Collected data:
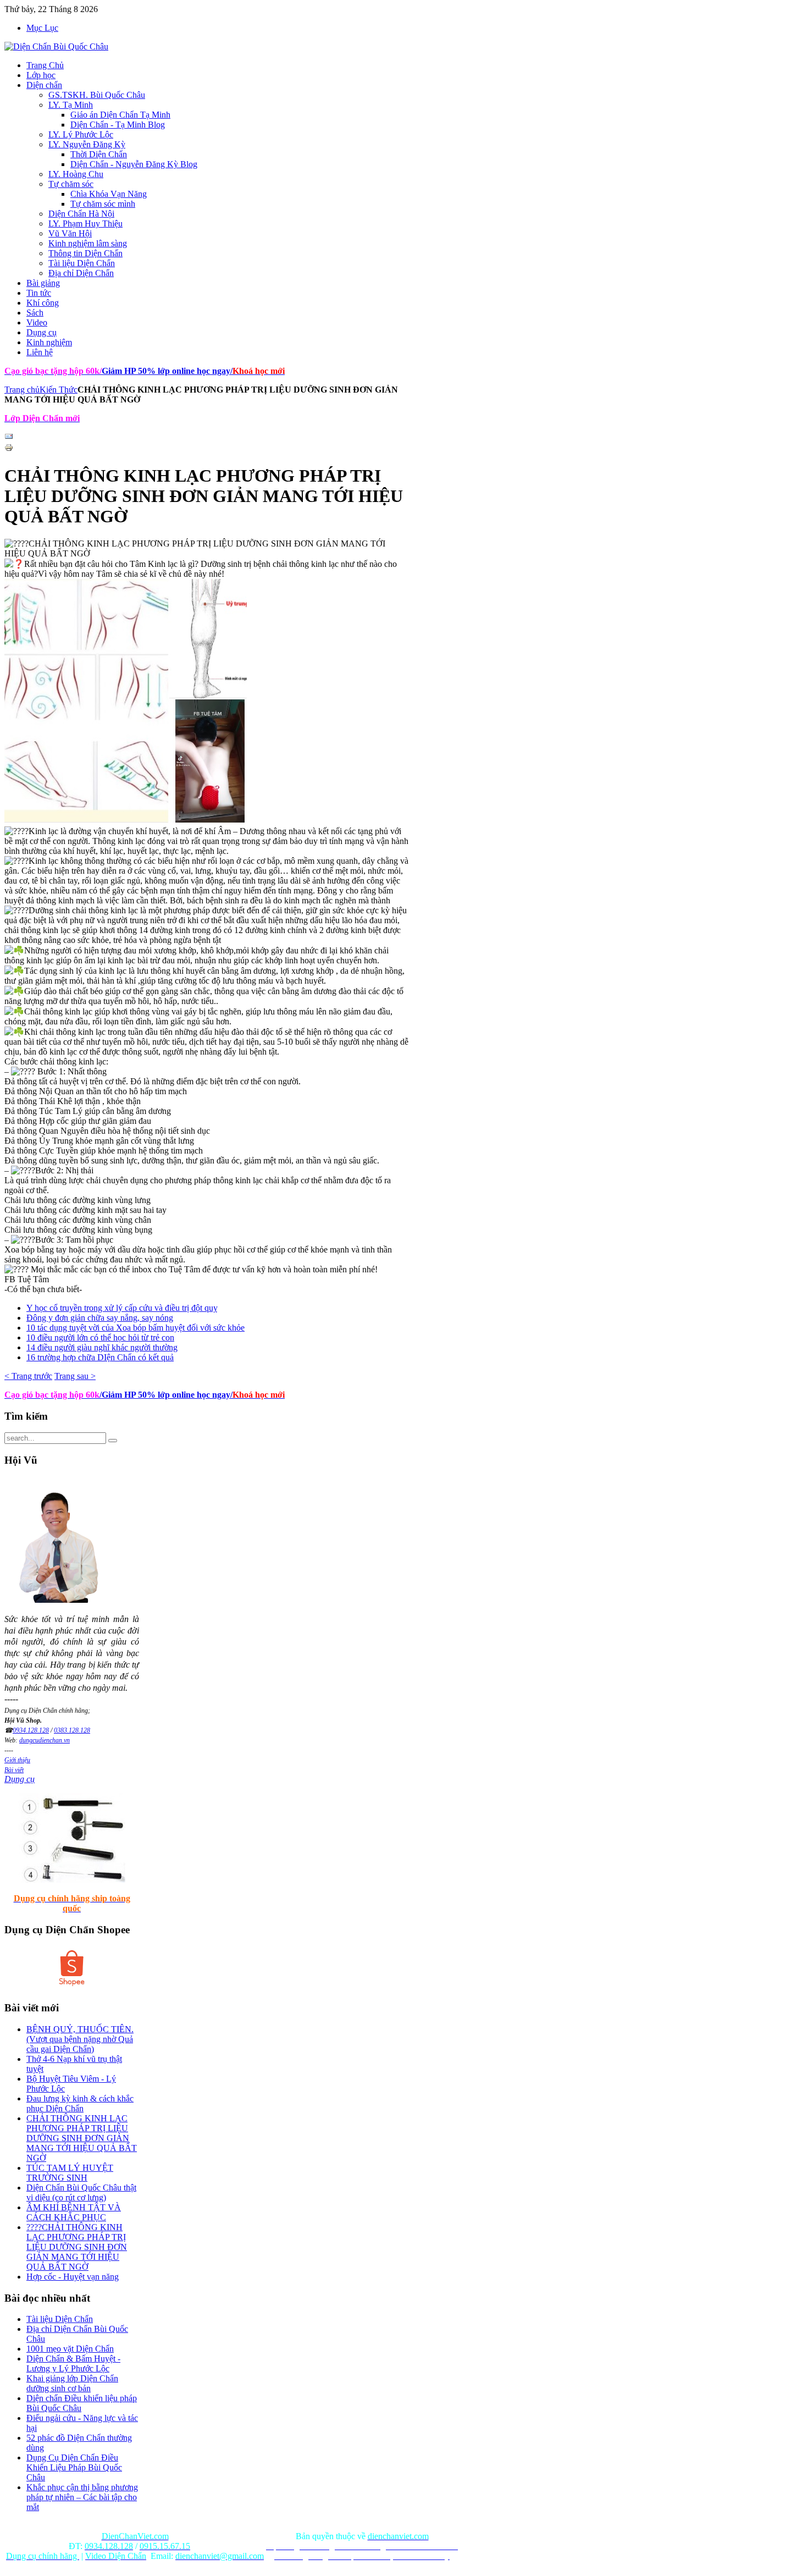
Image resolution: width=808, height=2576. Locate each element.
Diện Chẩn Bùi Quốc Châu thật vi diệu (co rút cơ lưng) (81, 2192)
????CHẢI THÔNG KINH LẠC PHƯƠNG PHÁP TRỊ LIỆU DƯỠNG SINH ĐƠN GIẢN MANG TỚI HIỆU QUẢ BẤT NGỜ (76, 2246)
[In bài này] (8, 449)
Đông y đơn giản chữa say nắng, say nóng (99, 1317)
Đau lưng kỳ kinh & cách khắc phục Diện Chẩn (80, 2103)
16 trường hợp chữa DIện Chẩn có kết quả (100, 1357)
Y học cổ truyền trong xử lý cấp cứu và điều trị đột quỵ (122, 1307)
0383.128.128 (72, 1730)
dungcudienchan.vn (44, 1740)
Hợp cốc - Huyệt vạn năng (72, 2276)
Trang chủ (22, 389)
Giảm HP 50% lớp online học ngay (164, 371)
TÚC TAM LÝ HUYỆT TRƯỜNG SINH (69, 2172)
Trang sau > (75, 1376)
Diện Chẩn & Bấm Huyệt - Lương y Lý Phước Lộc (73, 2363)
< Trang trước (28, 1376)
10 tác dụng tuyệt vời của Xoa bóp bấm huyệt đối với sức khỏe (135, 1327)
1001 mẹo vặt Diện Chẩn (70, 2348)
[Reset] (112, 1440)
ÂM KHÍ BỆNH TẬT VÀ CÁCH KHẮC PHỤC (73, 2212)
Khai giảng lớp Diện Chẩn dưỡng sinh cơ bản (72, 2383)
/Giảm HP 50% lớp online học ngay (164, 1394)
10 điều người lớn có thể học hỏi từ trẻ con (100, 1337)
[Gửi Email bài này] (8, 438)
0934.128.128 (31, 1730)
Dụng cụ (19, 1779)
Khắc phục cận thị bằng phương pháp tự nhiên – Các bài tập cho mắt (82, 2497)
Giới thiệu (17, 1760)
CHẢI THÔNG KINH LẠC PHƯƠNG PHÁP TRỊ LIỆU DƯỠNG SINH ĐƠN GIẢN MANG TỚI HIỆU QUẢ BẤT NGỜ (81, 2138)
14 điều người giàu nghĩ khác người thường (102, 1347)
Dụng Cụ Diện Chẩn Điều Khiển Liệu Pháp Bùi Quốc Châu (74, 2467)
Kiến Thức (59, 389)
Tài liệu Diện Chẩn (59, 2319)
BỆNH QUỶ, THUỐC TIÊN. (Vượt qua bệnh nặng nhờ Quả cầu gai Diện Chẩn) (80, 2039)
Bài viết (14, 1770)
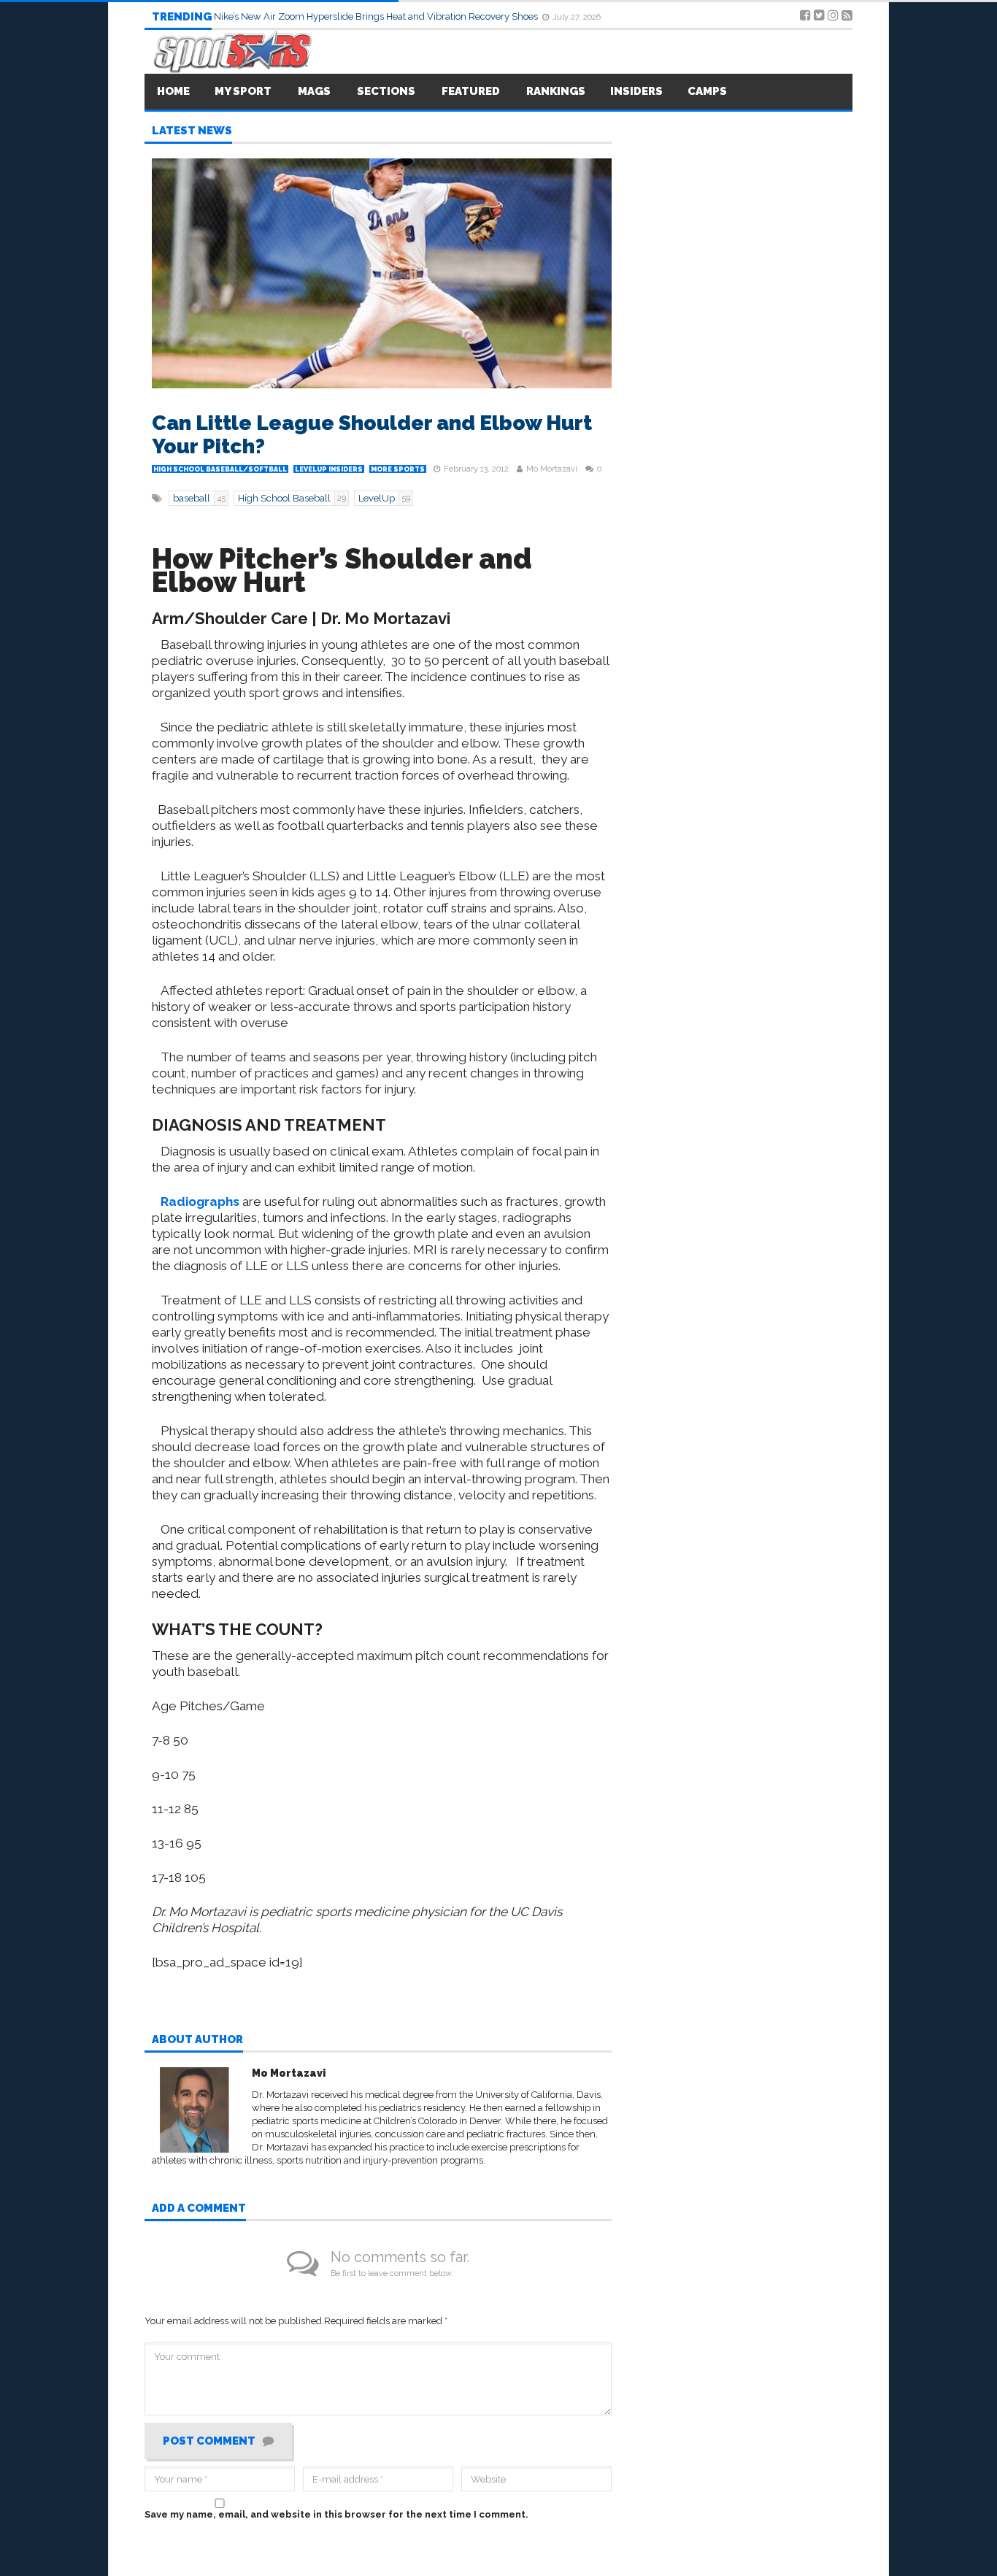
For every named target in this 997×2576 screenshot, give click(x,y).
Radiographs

▶ _Exercise_
Retrieve all lines from the data that contain the string "người".

▶ _Response to the task_
10 điều người lớn có thể học hỏi từ trẻ con (100, 1337)
14 điều người giàu nghĩ khác người thường (102, 1347)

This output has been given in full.